The factors influencing the paths of these beautiful and destructive systems are similar. Serving a critical purpose, ETCs and nor’easters redistribute heat energy from the tropics to the poles.

The earth, engineered to seek equilibrium, uses ETCs as a synoptic-scale (massive) temperature and moisture regulating mechanism. Irregular heating and our spinning sphere prevent total equilibrium, yet the earth accomplishes its need to redistribute energy.

Figure 1: General circulation of air from equator to poles and poles to equator. COMET® Program graphic.

As seen in Figure 1, heat rises from the equator and lifts north. The airmass, as it reaches the poles, cools and then sinks to the surface, heading south to start the process over again. As heat rises and lifts from the equator, and the other air masses cool, descend, and travel south, they eventually meet in the mid-latitudes.
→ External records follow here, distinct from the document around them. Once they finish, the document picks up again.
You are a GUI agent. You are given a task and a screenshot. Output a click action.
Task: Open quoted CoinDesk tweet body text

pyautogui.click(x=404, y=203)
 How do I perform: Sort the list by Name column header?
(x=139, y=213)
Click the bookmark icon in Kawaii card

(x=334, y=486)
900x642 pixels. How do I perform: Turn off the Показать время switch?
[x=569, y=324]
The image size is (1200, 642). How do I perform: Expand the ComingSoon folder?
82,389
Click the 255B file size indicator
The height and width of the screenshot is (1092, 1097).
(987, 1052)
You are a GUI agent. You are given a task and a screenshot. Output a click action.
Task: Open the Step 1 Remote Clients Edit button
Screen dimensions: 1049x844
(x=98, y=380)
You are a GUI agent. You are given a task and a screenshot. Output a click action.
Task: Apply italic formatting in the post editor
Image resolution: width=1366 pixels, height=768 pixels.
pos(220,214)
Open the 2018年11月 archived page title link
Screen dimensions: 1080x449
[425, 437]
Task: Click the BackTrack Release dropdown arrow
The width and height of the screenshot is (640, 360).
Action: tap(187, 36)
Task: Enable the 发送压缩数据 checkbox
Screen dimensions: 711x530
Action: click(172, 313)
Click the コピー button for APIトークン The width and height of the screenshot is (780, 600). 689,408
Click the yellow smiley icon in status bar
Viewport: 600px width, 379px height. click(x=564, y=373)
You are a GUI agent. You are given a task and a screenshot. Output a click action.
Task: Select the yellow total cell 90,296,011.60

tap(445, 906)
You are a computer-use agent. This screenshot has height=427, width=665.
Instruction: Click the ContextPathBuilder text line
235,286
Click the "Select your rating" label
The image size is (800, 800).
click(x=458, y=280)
At 44.17°N, Mount Washington’s latitude is less than 1° away from the exact middle point between the North Pole and equator. The position of the Presidential Range relative to the Atlantic Ocean, which is a considerable distance, and the elevation of the peaks, put the White Mountain summits in prime position to experience some intense winds and snowfall rates from ETCs.

When combined with the orographic (how mountains alter weather), wedge set-up of the Presidential Range, ETCs and nor’easters have produced some of the most extreme weather events experienced on Mount Washington’s summit.

Extreme wind events in Mount Washington Observatory’s (MWO) history that were caused by the passage of an ETC and the development of a secondary area of low pressure, which is characteristic of a nor’easter, include the fastest wind speed ever directly observed by people on April 12, 1934 at 231 mph.

During a recent wind event on February 25, 2019, observers recorded a gust of 171 mph, caused by a set-up similar to the 1934 World Record Wind. While the secondary low is a characteristic phenomenon of a nor’easter, the secondary development usually merges and overtakes the primary low or forms as a single entity in the Mid-Atlantic and moves northeast along the coast.

Observers were glued to the Hays Chart on February 25, 2019

It is important to note that the most extreme wind events experienced on Mount Washington were not caused exclusively by nor’easters. They exhibited many nor’easter features, but in these cases, a deep upper-level wave, commonly cut off from the polar vortex, was intense enough to cause an anomalously deep wave in tropopause pressure.

In early March 2021, such a system brought high winds gusting at 147 mph to the summit along with some of the coldest temperatures of winter 2021. The temperature dropped to –28°F. With sustained 130 mph winds, wind chills plunged to 80°F below zero. Meanwhile in the valley, power and heat outages as well as significant damage occurred, including a downed tree in the Observatory’s North Conway office parking lot.

ETCs, also referred to as mid-latitude or wave cyclones, develop as air masses mix in an attempt to dynamically bring about equilibrium of temperature, moisture, and pressure. When the two air masses meet, fluids are deflected to the right (or left in the southern hemisphere) due to the Coriolis effect. This creates counter-clockwise rotation around an area of low pressure.

ETCs are a type of cyclone, which are synoptic-scale low-pressure systems that occur in the mid-latitudes, generally between 30°N and 60°N. They are responsible for a majority of the inclement weather across the globe, especially along the boundary between an eastern continental landmass and a western coast of an ocean.

All nor’easters are ETCs, but not all ETCs are Nor’easters. In the U.S., ETCs tend to affect the northern half of the country as Alberta Clippers and commonly make their way to New England. Nor’easters affect the eastern coastline with particular focus on the Mid-Atlantic and New England. Sometimes, there is a combination of the two, and even cases where systems merge. The previously mentioned record wind gusts measured by MWO all resulted from merging systems. Strong and deep tropospheric waves affected the stratosphere, destabilizing the jet stream and allowing the polar vortex to destabilize and detach.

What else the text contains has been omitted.